Today's task requires a combination of various components of PythonTA introduced in previous articles, including control flow graph module, Z3 visitor, and Z3 expression wrapper. In this task, we will augment each control flow graph edge with a list a Z3 constraints that represents the logical constraints of function arguments for this edge to be reached in the program. New constraints are created from function preconditions specified in the function docstring, `if`

conditions, and `while`

conditions. For example, considering the CFG below:

In this graph, `x`

and `y`

are function parameters, and the logical constraint on the starting edge is the function precondition. When the graph reaches an `if`

statement or `while`

loop, edges after these statements are added with the `if/while`

condition (or its negation on the `False`

branch). In addition, if a function argument is being reassigned, we would discard every Z3 constraint involving this variable in the edges following the reassignment, as in this case the variable's value becomes indeterminant.

### The Z3Environment Class

For this task, we first need to come up with a way to keep track of logical constraints and reassignment status of variables along an execution path.
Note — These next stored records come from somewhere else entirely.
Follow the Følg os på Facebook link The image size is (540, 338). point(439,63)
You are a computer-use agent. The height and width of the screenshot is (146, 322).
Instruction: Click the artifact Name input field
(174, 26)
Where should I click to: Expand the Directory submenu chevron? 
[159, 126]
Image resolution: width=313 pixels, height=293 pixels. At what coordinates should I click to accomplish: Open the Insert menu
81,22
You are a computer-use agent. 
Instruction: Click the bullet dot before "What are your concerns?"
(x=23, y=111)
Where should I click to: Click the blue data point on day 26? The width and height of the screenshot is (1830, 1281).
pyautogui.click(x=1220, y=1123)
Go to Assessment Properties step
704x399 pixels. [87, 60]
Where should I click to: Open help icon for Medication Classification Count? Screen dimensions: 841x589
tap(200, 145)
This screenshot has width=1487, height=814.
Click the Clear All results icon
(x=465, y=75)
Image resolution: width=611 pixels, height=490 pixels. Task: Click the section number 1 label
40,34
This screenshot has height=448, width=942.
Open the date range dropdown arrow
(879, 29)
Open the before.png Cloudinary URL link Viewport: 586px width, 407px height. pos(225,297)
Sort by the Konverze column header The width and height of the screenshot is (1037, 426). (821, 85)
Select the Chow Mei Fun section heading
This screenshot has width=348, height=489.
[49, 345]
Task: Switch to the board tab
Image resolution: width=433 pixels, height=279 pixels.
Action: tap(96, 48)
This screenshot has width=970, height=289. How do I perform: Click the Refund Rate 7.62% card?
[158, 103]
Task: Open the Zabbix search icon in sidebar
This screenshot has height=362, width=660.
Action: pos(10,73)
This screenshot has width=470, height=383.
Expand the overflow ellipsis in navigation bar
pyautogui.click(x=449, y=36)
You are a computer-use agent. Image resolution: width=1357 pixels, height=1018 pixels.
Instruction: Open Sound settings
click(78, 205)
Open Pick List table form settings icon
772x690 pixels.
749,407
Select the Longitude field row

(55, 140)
The `Z3Environment`

class is used for this purpose. It has three attributes: `variable_unassigned`

tracks whether a parameter has not been reassigned. `variable_type`

stores the data type of each function parameter extracted of parameter type annotations. Currently, only `int`

, `float`

,`bool`

, `str`

types and `list/set/tuple`

literals can be processed by `ExprWrapper`

, the class the converts python types to corresponding Z3 types. `constraints`

represents the list of Z3 constraints along the current execution path.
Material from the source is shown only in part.